● **Records for processing**
BEGIN

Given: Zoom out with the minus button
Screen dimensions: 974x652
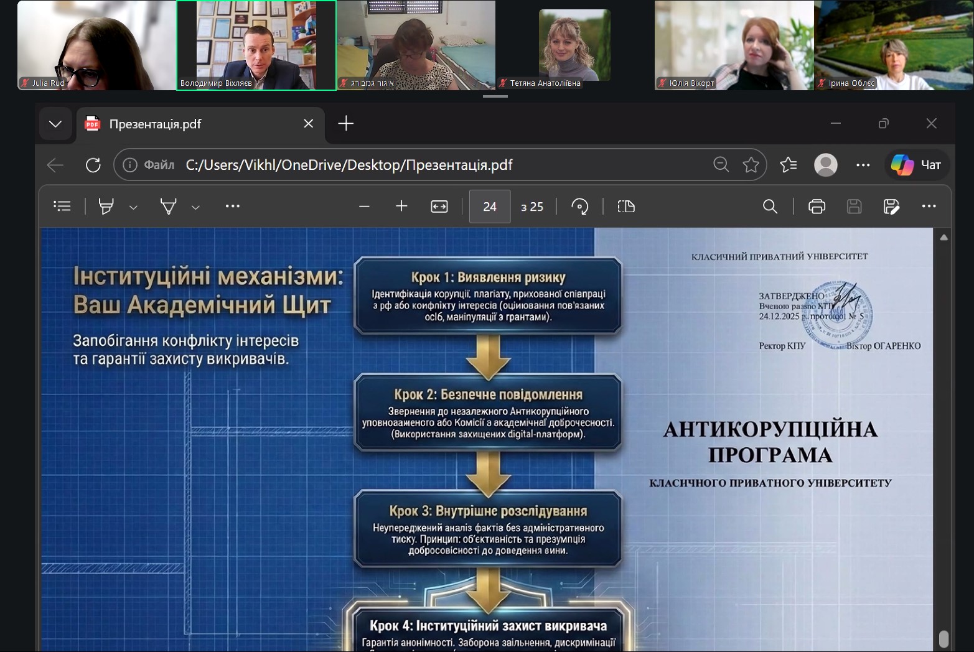Looking at the screenshot, I should point(365,206).

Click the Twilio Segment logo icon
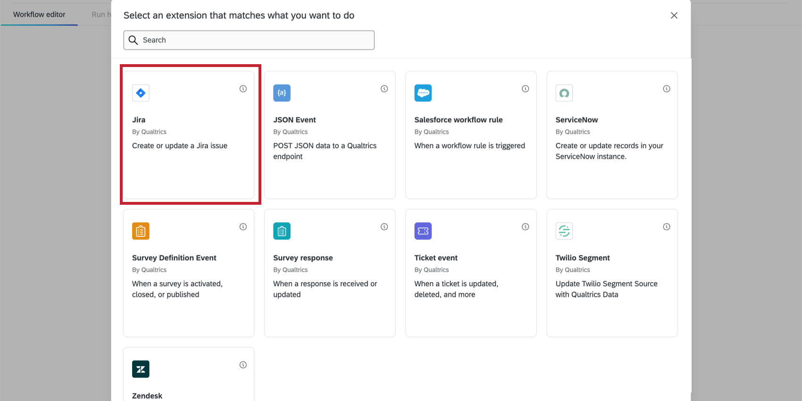point(564,231)
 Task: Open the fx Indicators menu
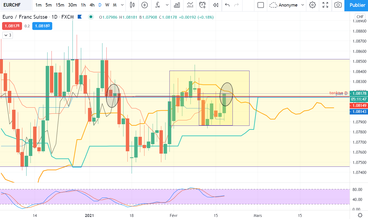coord(157,5)
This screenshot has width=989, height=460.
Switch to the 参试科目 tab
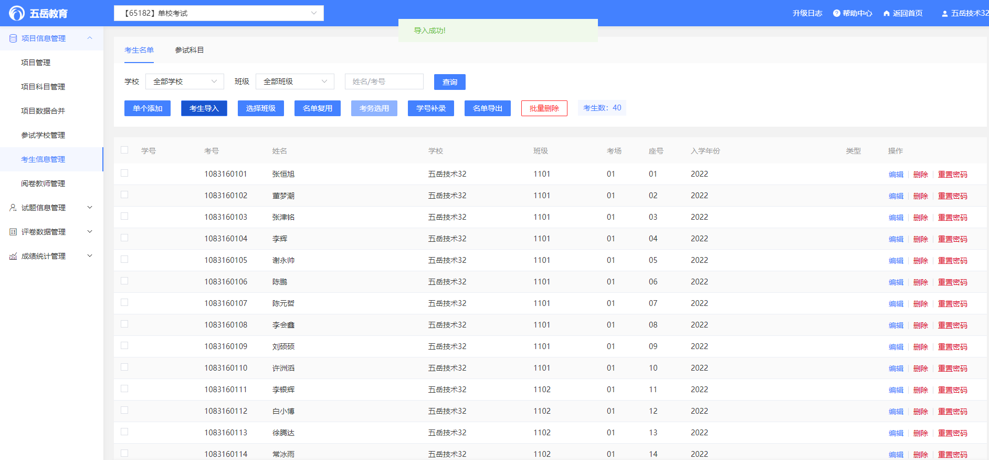pyautogui.click(x=189, y=50)
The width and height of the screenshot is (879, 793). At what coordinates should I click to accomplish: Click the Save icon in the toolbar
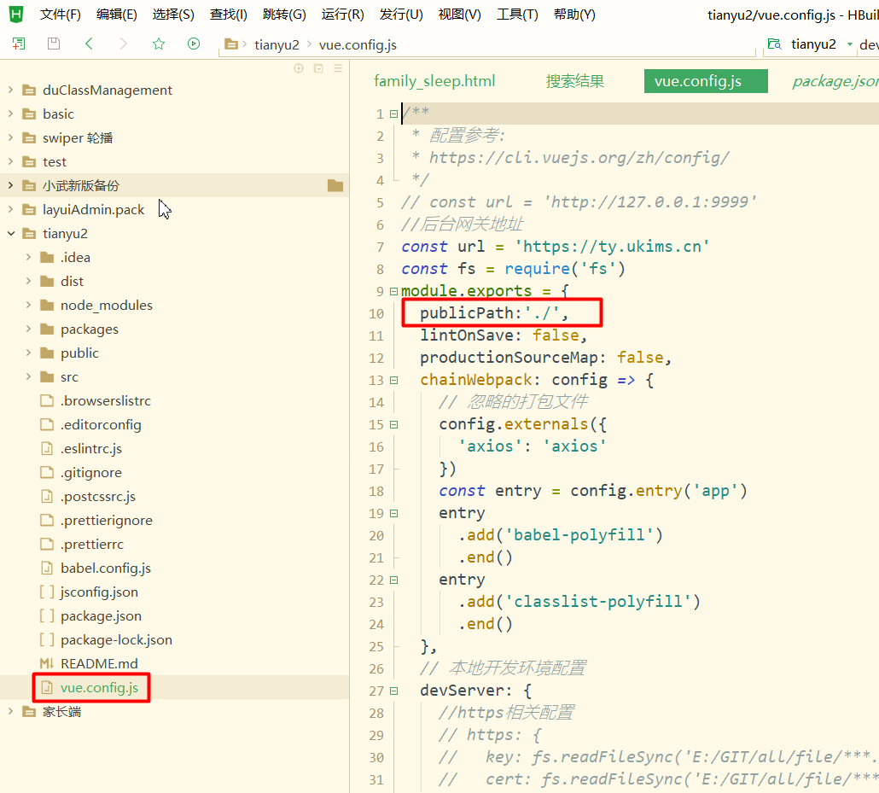tap(53, 44)
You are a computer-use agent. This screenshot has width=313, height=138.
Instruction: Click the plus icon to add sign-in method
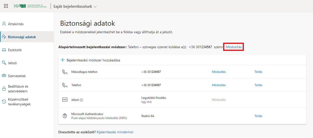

END

● **Work to be completed**
Reproduce each line from the data that has "This" in it.

● **Answer below**
This screenshot has width=989, height=460.
You are a computer-use agent. This screenshot has width=313, height=138.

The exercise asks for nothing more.